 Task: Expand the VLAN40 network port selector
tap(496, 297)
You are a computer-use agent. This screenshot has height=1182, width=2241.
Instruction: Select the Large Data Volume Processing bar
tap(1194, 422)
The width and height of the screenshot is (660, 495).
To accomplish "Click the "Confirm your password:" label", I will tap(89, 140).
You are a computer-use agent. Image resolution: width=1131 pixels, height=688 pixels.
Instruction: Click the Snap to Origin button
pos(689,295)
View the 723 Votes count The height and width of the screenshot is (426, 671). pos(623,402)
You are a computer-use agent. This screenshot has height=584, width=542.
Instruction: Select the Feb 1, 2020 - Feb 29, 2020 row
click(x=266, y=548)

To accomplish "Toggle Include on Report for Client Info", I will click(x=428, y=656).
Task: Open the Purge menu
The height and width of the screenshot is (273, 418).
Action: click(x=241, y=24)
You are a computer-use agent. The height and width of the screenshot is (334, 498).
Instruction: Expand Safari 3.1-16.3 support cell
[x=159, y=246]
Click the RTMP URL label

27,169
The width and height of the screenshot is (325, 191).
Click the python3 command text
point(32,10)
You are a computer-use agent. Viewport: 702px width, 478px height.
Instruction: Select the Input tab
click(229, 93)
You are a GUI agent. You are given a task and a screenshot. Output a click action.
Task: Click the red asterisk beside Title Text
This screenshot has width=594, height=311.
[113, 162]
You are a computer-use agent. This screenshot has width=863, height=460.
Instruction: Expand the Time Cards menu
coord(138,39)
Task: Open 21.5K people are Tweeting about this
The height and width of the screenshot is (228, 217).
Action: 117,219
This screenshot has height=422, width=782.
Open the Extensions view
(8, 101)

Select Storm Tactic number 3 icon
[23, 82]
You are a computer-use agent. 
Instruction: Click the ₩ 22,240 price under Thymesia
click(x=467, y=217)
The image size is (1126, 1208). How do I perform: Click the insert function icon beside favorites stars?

# [TASK STATEMENT]
Repeat, word for word, every line from the line that contains "Open the Extensions view" to the end of the entries; include both of those lines and no others.

# [REPLY]
Open the Extensions view
(8, 101)

Select Storm Tactic number 3 icon
[23, 82]
You are a computer-use agent. 
Instruction: Click the ₩ 22,240 price under Thymesia
click(x=467, y=217)
The image size is (1126, 1208). How do I perform: Click the insert function icon beside favorites stars?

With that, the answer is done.